> [The data]:
+++
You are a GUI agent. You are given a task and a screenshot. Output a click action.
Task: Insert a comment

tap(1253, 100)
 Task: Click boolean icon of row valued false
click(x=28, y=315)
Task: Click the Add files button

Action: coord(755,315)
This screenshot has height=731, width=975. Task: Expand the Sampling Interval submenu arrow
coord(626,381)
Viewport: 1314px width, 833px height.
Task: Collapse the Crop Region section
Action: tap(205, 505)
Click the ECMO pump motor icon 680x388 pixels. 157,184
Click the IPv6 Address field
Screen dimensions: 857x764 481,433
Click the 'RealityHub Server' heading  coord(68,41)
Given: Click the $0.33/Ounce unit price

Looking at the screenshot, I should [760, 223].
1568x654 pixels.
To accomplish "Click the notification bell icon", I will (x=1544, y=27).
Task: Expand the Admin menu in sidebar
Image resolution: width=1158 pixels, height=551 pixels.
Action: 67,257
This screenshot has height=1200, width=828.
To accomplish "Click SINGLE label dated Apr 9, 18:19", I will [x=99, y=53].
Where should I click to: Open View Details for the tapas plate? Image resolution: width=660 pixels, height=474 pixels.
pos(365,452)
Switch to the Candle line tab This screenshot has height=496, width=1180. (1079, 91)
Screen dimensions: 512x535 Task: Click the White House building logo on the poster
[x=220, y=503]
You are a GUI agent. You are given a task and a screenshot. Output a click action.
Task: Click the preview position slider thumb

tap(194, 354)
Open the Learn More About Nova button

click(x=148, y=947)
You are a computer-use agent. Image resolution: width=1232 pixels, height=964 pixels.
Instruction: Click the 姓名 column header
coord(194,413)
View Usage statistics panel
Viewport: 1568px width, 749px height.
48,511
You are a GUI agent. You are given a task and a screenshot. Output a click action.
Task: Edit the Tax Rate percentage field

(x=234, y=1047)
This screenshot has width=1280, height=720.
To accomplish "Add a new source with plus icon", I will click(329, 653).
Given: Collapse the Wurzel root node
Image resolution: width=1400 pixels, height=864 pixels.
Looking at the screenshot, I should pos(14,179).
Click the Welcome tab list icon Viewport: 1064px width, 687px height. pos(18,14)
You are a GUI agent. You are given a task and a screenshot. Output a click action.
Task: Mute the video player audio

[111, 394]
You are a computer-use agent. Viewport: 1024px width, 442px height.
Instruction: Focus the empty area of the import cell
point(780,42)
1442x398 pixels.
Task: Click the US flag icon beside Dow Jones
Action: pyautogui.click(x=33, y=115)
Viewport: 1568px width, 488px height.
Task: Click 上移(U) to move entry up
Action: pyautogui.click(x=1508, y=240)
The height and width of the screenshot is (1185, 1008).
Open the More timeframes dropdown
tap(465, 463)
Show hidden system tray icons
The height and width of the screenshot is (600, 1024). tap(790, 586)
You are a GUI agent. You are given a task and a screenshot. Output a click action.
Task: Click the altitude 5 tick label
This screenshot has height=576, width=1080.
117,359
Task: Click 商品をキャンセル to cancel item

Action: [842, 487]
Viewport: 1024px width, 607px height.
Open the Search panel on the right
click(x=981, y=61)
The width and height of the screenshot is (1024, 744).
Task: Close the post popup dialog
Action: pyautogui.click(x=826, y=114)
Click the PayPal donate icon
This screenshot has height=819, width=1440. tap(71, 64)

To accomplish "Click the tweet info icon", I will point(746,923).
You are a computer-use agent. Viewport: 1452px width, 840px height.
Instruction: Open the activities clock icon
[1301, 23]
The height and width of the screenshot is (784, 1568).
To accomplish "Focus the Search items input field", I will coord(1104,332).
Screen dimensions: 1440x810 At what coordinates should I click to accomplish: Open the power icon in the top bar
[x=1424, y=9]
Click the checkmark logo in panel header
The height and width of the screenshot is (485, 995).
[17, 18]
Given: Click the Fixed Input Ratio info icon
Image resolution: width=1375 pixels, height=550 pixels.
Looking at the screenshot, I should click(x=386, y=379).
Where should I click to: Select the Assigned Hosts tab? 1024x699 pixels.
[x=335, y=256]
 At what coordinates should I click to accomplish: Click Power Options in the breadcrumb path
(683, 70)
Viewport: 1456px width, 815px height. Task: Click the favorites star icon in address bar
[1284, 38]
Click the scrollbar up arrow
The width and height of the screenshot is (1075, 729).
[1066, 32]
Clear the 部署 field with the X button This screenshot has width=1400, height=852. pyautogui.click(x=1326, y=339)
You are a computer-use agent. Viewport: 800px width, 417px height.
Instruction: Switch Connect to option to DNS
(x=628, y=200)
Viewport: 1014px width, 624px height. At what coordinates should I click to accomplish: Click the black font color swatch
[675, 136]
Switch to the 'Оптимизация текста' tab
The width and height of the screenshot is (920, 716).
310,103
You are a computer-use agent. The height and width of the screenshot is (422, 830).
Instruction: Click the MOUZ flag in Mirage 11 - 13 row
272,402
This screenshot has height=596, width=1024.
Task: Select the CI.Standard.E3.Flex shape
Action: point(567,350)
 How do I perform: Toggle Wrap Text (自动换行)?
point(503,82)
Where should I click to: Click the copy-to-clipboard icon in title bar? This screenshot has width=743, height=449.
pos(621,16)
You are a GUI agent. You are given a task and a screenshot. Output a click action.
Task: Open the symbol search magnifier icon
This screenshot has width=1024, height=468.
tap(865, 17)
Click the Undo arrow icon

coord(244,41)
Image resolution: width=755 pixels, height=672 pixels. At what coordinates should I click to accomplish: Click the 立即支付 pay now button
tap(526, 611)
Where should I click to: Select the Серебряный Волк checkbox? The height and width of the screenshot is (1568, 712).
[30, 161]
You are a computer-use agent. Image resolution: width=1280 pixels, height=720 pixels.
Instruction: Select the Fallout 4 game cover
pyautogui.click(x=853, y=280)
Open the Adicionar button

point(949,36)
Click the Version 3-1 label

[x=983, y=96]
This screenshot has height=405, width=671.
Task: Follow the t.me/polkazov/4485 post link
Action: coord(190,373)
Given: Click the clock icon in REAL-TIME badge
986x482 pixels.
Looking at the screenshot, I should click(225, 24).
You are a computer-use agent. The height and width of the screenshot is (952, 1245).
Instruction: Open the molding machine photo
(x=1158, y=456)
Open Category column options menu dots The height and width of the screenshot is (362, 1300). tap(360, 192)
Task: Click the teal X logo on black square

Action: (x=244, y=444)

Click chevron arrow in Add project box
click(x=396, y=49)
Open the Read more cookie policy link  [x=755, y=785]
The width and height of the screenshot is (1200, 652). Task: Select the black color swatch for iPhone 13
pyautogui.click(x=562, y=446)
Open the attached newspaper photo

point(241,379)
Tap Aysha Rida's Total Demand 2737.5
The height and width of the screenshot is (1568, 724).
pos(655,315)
+++
For this task, copy every line of the material in which "will" appears.

> [Solution below]:
To accomplish "Click the notification bell icon", I will (x=1544, y=27).
To accomplish "Click SINGLE label dated Apr 9, 18:19", I will [x=99, y=53].
To accomplish "Add a new source with plus icon", I will click(329, 653).
To accomplish "Click the tweet info icon", I will point(746,923).
To accomplish "Focus the Search items input field", I will coord(1104,332).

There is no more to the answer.